• **TASK REQUIREMENTS**
Return the part of the listing that opens with the line containing "You are a GUI" and closes with the line containing "Screen dimensions: 527x480 click(x=67, y=181)", copying every line without change.

• **INPUT MATERIAL**
++++++++++++++++++++

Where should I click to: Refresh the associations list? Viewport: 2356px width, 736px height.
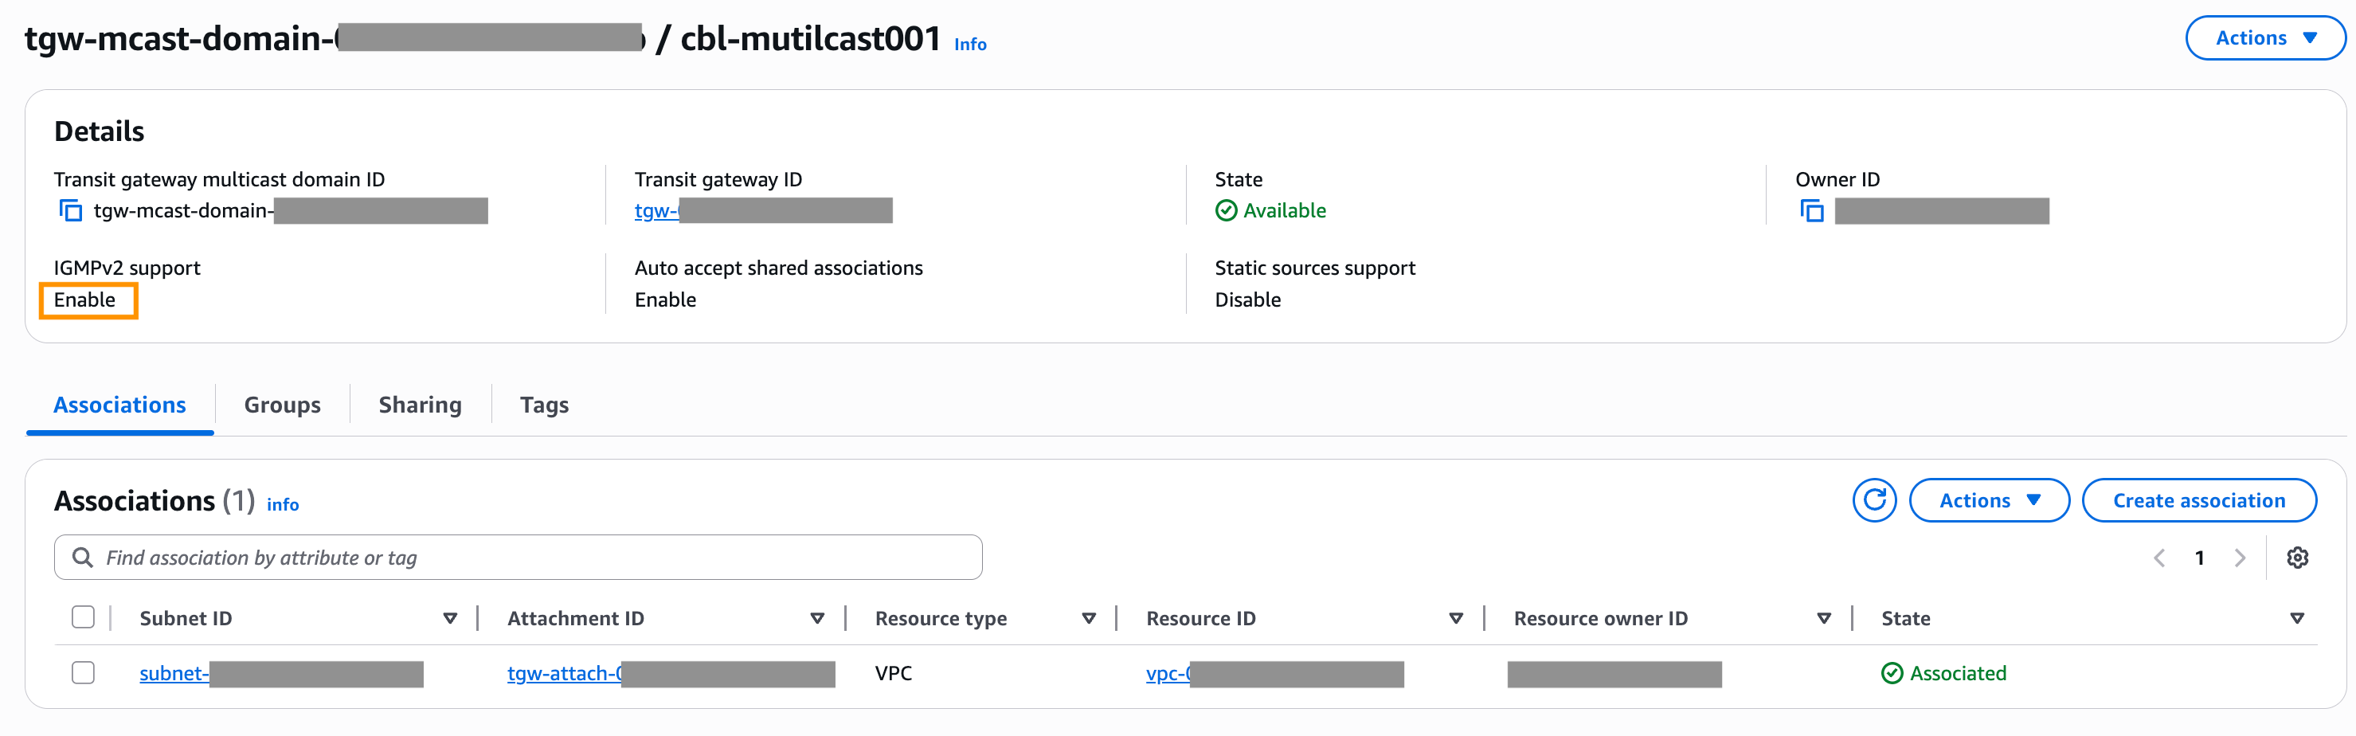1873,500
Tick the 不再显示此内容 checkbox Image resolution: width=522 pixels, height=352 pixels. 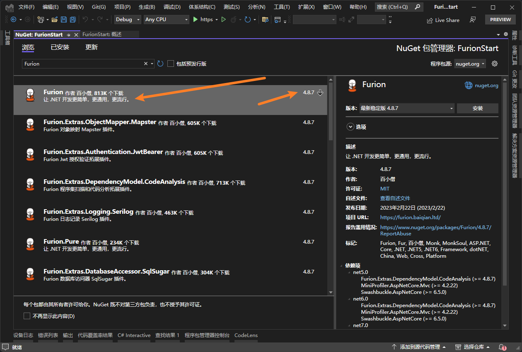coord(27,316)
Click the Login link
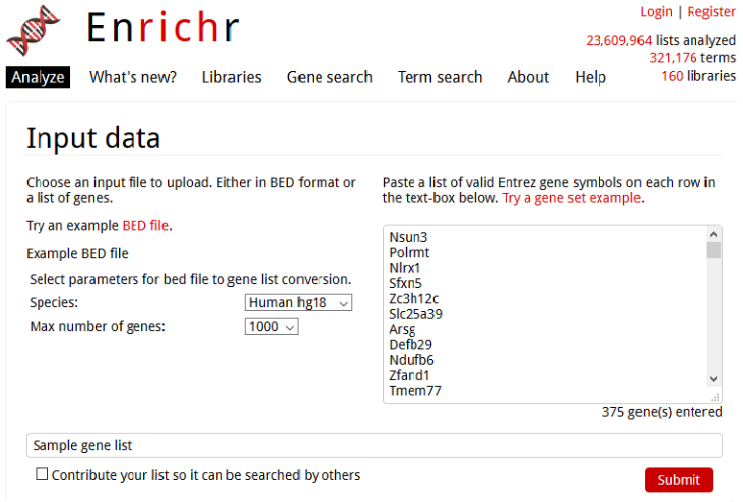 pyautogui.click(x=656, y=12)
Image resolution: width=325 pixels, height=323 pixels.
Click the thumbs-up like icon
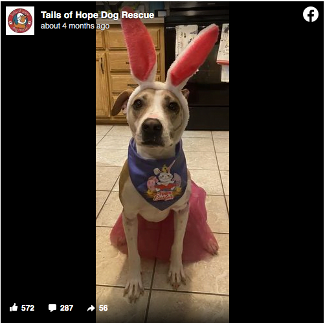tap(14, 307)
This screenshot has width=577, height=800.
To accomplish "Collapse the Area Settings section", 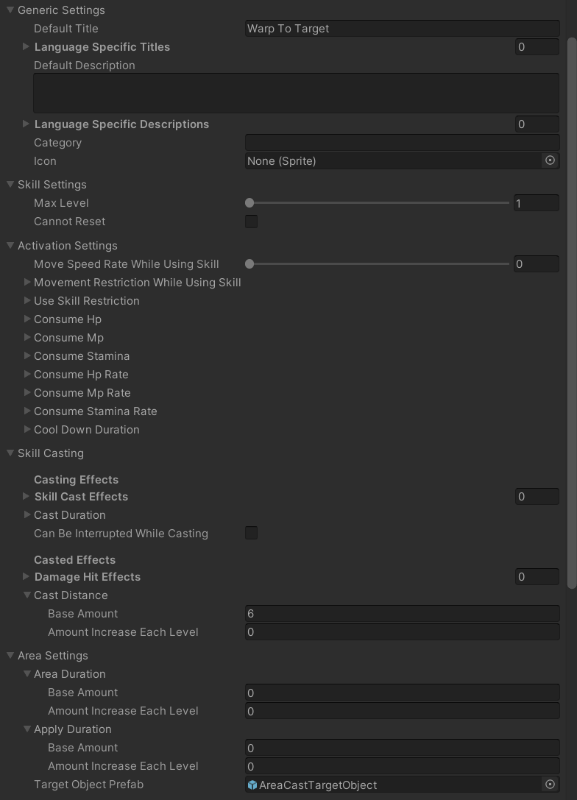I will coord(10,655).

++++++++++++++++++++

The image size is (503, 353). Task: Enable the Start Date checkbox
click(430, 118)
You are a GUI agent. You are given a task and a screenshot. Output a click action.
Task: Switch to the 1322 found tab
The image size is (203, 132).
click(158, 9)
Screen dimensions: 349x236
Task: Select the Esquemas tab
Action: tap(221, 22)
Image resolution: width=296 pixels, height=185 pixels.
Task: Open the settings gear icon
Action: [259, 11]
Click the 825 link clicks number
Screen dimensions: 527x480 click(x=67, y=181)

++++++++++++++++++++

• **FULL OUTPUT**
You are a GUI agent. You are given a task and a screenshot. Output a click action.
Task: Switch to the 1322 found tab
The image size is (203, 132).
click(158, 9)
Screen dimensions: 349x236
Task: Select the Esquemas tab
Action: tap(221, 22)
Image resolution: width=296 pixels, height=185 pixels.
Task: Open the settings gear icon
Action: [259, 11]
Click the 825 link clicks number
Screen dimensions: 527x480 click(x=67, y=181)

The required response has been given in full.